## [Stated task]
From the article below about the clarinetist's lawsuit, set down word for word the passage that opens with the words "As a bonus, the" and closes with "the judge wrote.".

## [Source]
+-------+

Although "it hurt to even confront the possibility" that his ex-girlfriend would have derailed his career in such a way, *he and his friends began to test passwords he knew she used and, after several attempts, he was in Gilad's fake email account.*

"It was very Sherlock Holmes-y and we were so excited about our detective work, but it was a simultaneous stab to the heart and back," he said.

*Once he pieced together all that had transpired a few years earlier, he immediately informed his professor, contacted Lee, and hired an attorney.*

*"At first she tried to deny it, but the evidence I had was overwhelming," Abramovitz said. "Then she blocked me on social media and we only spoke to each other through lawyers."*

*On Wednesday, an Ontario Superior Court judge sided with Abramovitz, who had sued his ex-girlfriend for $300,000 in general damages, including for loss of reputation, loss of educational opportunity, and loss of two years of potential income.*

As a bonus, the judge tacked on an extra $50,000 “against Ms. Lee for her despicable interference in Mr. Abramovitz’s career.”

*Lee did not respond multiple times to the court action, effectively squelching any legal defense she may attempt to mount going forward.*

"A defendant who has been noted in default is deemed to admit the truth of all allegations of fact made in the statement of claim," the judge wrote.

Speaking from his apartment in Tennessee, where he has been performing as part of the Nashville Symphony Orchestra, the musician said he is still shocked and hurt by the dramatic ordeal, but he never let it knock him off course.

"It's very hard to know what my path would have been had this not happened," he said. "But I am happy and proud of myself because I landed on my feet. I have no regrets. I have always aspired to make a living doing what I love, and I have, so I am very fortunate."

In fact, he is moving back to Canada, having just accepted a position with the Toronto Symphony Orchestra as its associate principal clarinet and E flat clarinet. He is also in another relationship, which he describes as "awesome."

"We're really happy," he said. "I would like to think that since my first relationship my judgment of character has improved just a little bit."

In an interview on AM to DM, Abramovitz said what his ex-girlfriend did was the "ultimate betrayal."

+-------+

## [Data lines]
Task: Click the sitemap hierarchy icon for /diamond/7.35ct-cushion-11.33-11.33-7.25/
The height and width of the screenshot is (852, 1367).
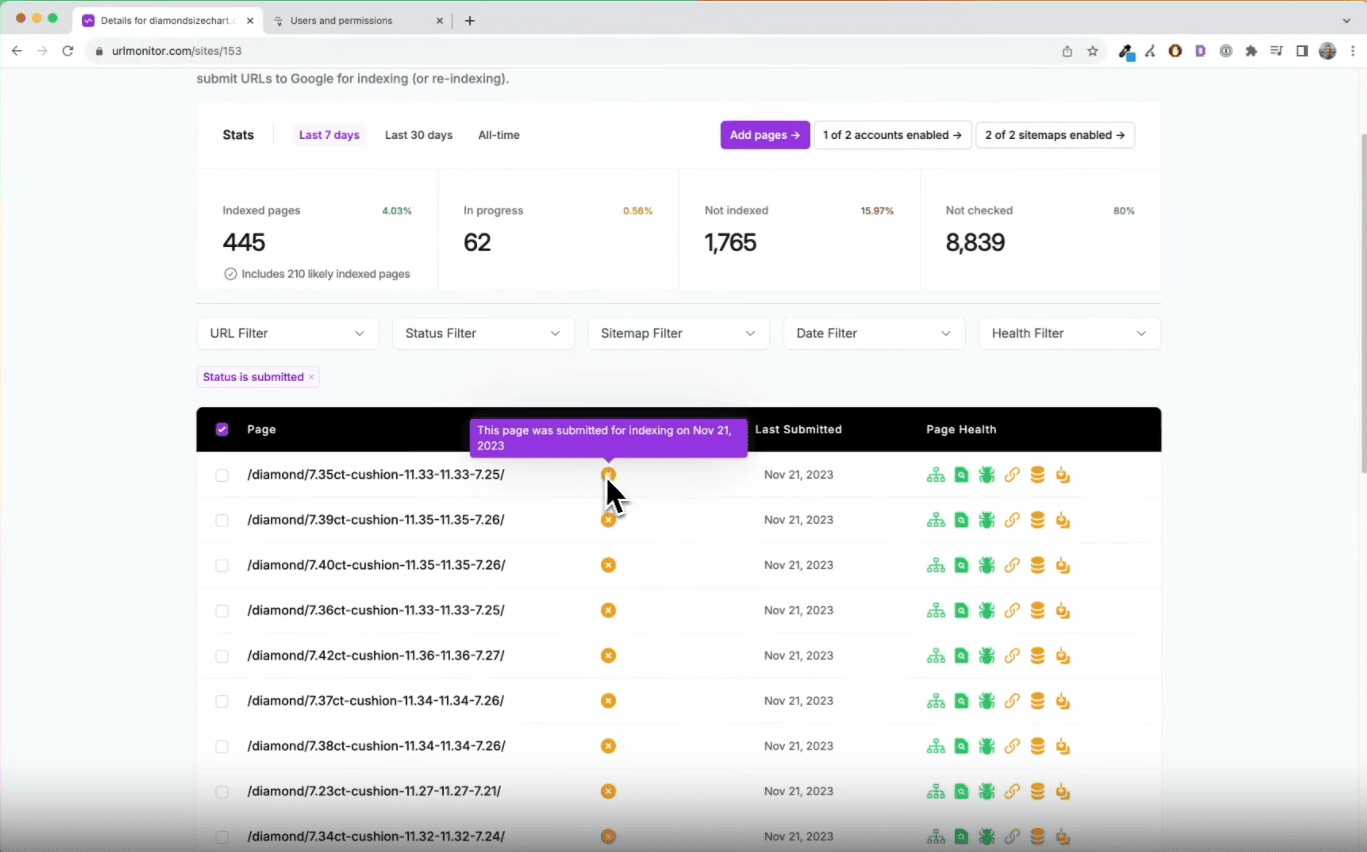Action: coord(935,474)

+-------+

## [Worked answer]
As a bonus, the judge tacked on an extra $50,000 “against Ms. Lee for her despicable interference in Mr. Abramovitz’s career.”

*Lee did not respond multiple times to the court action, effectively squelching any legal defense she may attempt to mount going forward.*

"A defendant who has been noted in default is deemed to admit the truth of all allegations of fact made in the statement of claim," the judge wrote.